Stephen Harper a les yeux rivés sur l'Arctique afin d'affirmer la souveraineté nationale sur cette vaste région, et Churchill veut s'assurer que le premier ministre se rappelle bien d'elle et de son port de mer. Même si elle n'est pas au nord du 60e parallèle, la communauté pense qu'elle a un rôle majeur à jouer dans la vision nordique du Canada.

Son petit port, posé face à l'immense Baie d'Hudson, pourrait bien gagner du galon avec les changements climatiques et la fonte des glaces, qui permettront le passage de davantage de navires. Un «pont arctique» entre le Canada et la Russie n'est pas si loin. Et Churchill est convaincue d'être utile à l'affirmation de la souveraineté dans l'Arctique.

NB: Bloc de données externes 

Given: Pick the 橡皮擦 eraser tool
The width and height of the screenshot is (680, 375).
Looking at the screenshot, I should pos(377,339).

«Churchill, c'est l'une des clés du développement du Nord», dit l'ancien ministre fédéral Lloyd Axworthy, qui préside le conseil de la Churchill Gateway Development Corporation.  Selon lui, en plus de devenir un foyer important du commerce maritime canadien, Churchill doit devenir le centre nordique majeur du Canada, que ce soit en tant que centre d'approvisionnement, de surveillance ou de recherche.

Voilà qui sonne comme de la musique aux oreilles de Mike Spence, maire de Churchill depuis 14 ans. «Je sais que le port peut se développer. Il faut ouvrir les yeux : il y a des opportunités pour le Canada dans le nord, et Churchill est stratégiquement située.»

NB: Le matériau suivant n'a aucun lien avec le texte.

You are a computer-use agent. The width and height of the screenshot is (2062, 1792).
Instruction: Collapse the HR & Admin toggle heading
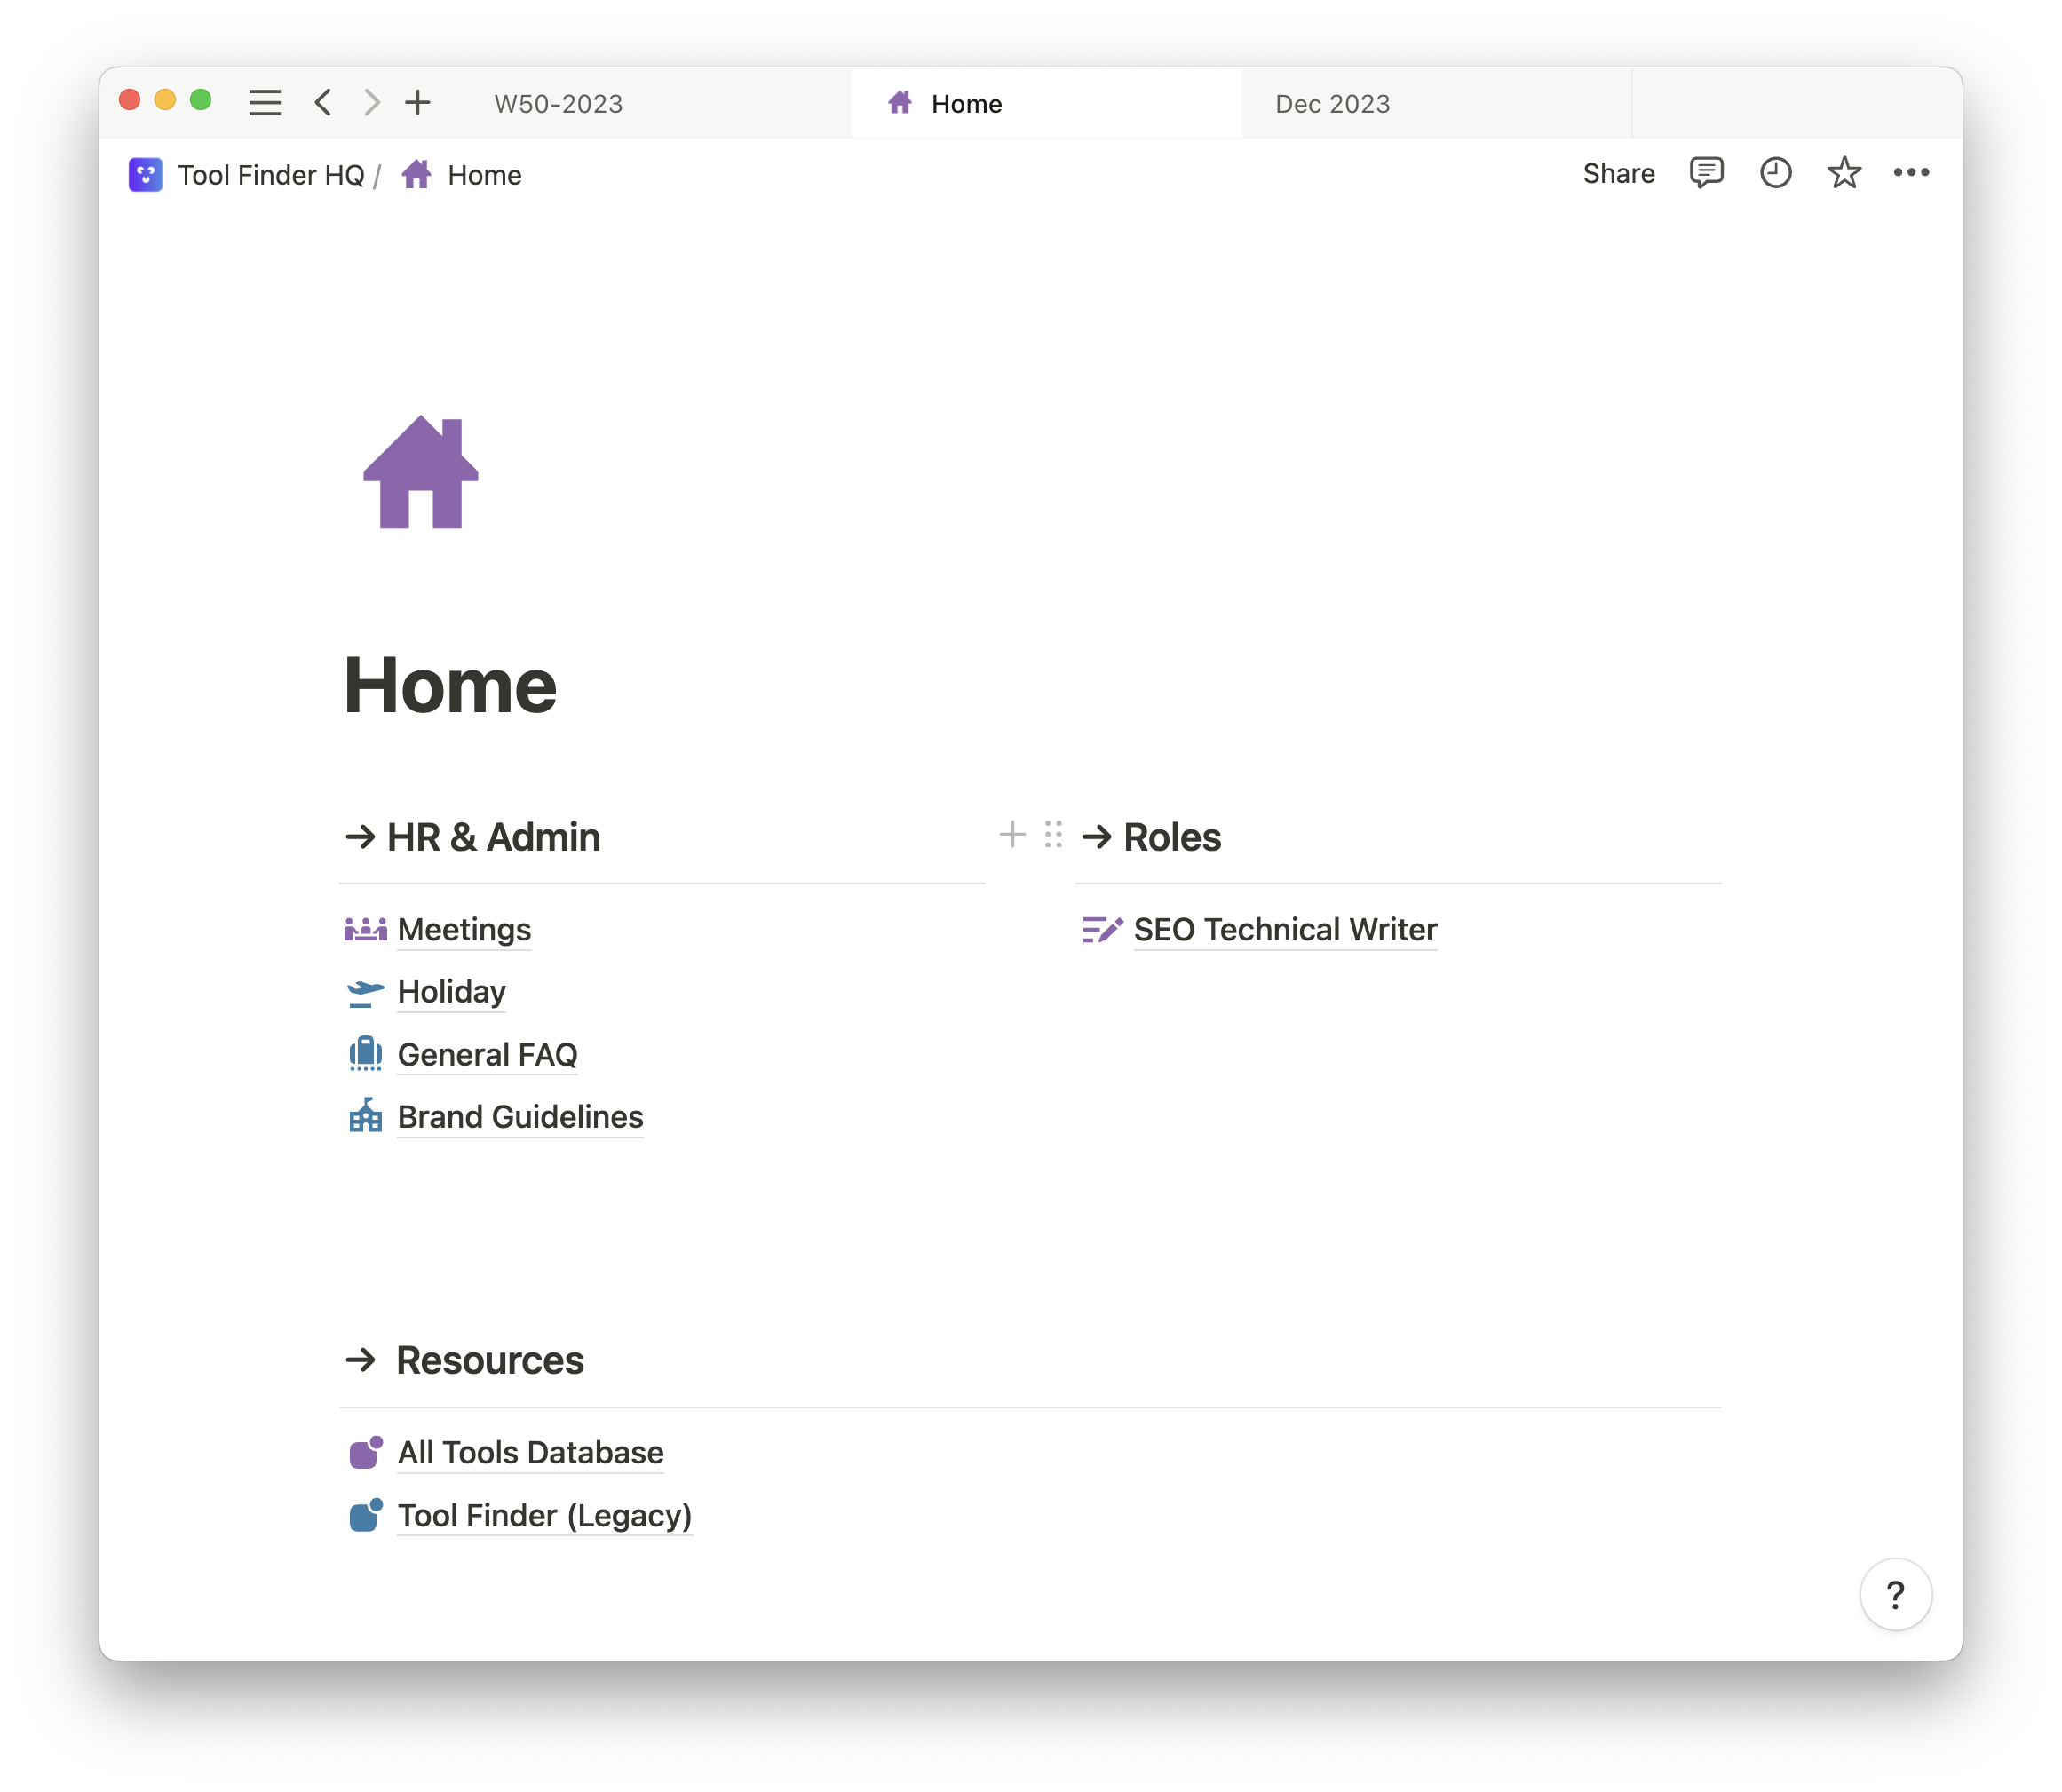click(x=359, y=837)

Le gouvernement fédéral reconnaît le potentiel de ce qu'il considère comme une plaque tournante de sa stratégie sur l'Arctique. Il a récemment accordé quelque 25 millions de dollars en subventions pour le port et le chemin de fer qui mène à Churchill. Il a aussi lancé plusieurs projets de recherche pour l'Arctique, dont certains sont basés à Churchill. Mais dans la Stratégie pour le Nord du Canada, publiée en 2009, le gouvernement est muet sur le rôle de Churchill.

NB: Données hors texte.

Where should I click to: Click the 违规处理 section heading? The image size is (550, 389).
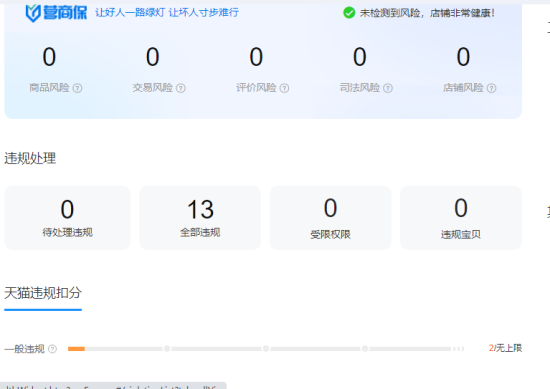tap(30, 159)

Mike Spence en veut davantage et interpelle M. Harper, qui souhaite construire un port en eaux profondes plus au nord dans l'Arctique. «Le premier ministre doit effectuer un pas de recul et placer Churchill dans sa vision pour le Grand Nord. Si vous avez déjà un actif en main, utilisez-le !»

Mais pour que Churchill passe à un autre niveau, «il faudra beaucoup, beaucoup d'argent», dit Lloyd Axworthy, qui reçoit La Presse Affaires dans son bureau de l'Université de Winnipeg, dont il est le président et vice-chancelier.

De l'autre côté de l'Arctique, les Russes ont investi 5 milliards de dollars dans le port arctique de Mourmansk et ses accès ferroviaires, note-t-il.

Pour l'ancien ministre, la voie à suivre est simple. «Il faut que le port de Churchill devienne une priorité nationale.»